------ DATA SUPPLIED ------
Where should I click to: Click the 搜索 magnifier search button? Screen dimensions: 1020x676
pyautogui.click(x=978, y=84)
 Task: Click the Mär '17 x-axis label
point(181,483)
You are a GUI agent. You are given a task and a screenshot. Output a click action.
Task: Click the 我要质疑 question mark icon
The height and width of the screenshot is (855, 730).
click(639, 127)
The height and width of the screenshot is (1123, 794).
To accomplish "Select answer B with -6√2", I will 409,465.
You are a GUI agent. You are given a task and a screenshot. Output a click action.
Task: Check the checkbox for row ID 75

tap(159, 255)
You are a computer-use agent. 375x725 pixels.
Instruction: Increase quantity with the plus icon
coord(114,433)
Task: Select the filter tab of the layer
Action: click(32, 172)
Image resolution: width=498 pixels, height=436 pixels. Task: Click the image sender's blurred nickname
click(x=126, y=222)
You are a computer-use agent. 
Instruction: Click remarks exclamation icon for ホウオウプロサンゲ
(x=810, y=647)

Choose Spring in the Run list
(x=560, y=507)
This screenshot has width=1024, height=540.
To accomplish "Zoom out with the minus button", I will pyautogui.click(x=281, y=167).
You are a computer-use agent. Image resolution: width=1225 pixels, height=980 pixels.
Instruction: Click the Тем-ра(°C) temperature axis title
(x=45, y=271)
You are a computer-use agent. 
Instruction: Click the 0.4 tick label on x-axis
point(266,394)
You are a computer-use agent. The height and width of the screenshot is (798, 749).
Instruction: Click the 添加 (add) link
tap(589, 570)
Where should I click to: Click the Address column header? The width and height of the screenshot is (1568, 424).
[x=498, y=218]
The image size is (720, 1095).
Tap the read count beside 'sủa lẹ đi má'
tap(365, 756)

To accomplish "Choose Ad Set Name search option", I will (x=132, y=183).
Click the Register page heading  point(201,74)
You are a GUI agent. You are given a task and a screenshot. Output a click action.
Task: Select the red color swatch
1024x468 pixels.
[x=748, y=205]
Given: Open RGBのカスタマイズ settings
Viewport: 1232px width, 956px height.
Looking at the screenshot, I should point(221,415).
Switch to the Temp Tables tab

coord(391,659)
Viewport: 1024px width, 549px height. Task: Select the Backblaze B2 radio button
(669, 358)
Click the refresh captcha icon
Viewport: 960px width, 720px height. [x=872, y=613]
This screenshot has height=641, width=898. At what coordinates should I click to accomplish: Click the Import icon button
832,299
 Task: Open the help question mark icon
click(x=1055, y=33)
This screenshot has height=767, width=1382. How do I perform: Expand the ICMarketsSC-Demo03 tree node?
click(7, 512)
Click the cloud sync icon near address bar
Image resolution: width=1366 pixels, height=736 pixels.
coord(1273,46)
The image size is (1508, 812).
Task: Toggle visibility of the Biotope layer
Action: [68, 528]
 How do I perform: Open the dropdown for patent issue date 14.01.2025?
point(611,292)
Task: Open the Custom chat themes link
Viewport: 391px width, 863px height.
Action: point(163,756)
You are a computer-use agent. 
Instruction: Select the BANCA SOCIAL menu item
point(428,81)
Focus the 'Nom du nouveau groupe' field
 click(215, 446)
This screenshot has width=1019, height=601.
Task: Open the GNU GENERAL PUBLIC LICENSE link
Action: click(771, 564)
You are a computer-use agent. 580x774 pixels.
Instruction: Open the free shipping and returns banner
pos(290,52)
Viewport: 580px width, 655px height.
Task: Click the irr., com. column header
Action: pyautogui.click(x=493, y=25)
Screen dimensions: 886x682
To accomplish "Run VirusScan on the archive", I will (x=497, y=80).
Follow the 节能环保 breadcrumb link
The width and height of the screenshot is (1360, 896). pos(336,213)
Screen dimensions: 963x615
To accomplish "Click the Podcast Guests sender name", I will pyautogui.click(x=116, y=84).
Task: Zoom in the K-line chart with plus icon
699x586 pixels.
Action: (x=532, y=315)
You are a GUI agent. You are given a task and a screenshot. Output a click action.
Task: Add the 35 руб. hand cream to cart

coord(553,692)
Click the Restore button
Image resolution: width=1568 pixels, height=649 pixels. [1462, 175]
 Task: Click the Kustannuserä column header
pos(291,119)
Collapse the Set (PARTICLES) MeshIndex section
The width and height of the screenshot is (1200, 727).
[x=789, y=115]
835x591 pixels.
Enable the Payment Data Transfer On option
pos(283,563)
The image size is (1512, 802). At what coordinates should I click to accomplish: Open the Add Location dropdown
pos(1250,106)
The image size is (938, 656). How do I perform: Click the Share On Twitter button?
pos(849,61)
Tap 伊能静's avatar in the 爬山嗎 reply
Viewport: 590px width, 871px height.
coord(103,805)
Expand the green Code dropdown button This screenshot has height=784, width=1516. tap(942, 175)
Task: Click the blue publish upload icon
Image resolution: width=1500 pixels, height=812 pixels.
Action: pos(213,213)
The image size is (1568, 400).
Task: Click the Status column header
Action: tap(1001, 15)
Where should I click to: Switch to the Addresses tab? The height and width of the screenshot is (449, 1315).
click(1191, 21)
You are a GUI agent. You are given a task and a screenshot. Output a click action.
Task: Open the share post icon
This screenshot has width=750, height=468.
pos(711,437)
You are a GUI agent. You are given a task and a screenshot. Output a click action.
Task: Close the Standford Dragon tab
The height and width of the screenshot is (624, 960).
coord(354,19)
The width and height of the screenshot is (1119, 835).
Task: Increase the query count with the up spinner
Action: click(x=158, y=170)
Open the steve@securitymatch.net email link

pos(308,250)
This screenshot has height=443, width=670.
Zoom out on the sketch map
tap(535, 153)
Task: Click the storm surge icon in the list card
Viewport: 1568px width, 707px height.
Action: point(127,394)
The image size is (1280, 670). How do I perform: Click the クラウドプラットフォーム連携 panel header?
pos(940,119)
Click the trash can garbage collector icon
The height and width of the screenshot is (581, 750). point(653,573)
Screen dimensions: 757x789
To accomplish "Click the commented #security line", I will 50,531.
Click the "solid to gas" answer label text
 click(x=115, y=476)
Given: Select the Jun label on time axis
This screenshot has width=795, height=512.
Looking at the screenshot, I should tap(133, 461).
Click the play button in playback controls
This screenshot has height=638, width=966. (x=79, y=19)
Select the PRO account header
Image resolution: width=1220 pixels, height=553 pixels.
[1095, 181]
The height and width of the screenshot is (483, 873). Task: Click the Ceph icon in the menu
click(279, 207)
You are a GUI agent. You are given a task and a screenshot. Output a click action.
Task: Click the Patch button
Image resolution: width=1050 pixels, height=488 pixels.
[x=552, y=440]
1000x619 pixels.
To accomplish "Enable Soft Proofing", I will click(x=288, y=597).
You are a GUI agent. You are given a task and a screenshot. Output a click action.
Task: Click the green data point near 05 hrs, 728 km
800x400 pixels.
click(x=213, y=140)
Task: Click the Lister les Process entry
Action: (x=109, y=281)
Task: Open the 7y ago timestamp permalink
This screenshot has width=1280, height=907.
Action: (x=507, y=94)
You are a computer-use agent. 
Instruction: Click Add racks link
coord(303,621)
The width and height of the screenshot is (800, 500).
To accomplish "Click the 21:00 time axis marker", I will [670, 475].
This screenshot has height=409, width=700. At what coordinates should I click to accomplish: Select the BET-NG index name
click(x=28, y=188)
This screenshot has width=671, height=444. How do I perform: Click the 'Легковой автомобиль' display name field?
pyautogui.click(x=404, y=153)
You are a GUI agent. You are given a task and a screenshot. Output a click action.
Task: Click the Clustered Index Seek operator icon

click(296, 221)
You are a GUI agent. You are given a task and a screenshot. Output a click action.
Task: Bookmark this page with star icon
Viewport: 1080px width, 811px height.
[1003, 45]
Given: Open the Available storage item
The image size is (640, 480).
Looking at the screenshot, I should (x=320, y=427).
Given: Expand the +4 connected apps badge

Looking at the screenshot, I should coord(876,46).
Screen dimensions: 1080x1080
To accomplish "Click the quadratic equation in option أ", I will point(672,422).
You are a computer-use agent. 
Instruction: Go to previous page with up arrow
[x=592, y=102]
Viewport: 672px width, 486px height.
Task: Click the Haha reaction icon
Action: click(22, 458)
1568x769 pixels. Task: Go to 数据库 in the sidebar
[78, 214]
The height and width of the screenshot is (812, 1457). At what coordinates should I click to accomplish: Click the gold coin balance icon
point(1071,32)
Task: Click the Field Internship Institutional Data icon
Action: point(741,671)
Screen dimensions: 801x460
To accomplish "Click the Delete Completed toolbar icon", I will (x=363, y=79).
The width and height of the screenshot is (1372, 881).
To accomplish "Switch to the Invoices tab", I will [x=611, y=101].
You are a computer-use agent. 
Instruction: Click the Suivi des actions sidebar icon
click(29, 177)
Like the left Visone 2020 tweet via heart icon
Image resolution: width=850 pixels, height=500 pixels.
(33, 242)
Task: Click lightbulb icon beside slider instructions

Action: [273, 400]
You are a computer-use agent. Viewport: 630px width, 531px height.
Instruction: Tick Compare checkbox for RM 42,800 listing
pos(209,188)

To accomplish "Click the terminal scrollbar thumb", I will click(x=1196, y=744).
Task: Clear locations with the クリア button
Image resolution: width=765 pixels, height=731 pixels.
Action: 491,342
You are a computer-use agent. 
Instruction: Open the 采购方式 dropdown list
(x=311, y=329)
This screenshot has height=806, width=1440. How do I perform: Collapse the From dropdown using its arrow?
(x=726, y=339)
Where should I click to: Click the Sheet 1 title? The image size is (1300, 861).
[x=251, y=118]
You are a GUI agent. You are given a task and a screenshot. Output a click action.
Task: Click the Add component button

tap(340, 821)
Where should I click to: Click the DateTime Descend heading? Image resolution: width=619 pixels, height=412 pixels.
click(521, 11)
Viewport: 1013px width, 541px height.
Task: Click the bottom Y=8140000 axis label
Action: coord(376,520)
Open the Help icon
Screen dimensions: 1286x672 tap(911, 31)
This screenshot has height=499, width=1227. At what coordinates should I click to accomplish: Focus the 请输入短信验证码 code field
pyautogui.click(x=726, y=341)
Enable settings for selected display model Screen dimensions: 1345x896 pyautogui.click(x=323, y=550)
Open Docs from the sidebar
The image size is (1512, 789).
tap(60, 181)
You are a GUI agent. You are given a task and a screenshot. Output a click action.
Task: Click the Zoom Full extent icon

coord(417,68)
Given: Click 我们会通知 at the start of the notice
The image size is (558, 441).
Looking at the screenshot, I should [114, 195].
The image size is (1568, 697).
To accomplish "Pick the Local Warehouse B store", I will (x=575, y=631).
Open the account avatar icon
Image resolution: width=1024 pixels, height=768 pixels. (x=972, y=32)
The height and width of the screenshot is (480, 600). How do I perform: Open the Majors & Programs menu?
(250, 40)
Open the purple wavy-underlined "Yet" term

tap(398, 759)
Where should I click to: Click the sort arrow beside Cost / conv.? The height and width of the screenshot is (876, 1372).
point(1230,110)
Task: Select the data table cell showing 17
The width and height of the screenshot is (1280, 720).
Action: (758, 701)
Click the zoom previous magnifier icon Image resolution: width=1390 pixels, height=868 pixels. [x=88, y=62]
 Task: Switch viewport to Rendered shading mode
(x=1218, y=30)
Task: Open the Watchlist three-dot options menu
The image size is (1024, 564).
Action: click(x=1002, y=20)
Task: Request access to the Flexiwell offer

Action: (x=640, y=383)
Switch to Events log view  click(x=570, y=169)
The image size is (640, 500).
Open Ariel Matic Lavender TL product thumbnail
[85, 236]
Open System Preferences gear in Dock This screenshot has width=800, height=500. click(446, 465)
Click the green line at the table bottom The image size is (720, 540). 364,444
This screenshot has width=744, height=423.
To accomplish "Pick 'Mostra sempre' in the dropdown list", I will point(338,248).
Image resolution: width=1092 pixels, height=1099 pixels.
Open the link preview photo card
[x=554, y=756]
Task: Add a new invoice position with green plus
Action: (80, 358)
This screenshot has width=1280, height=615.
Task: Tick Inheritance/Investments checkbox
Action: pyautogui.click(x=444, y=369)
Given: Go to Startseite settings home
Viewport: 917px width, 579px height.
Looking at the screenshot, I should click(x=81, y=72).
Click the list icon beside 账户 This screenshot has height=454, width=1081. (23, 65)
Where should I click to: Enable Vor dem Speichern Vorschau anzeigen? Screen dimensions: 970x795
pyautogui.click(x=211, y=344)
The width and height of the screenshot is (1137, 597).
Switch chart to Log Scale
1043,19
------
◆ WORK ITEM: Using the listing, filter for "Pick" and return the matching lines.

◆ EXPECTED ANSWER:
To accomplish "Pick the Local Warehouse B store", I will (x=575, y=631).
To accomplish "Pick 'Mostra sempre' in the dropdown list", I will point(338,248).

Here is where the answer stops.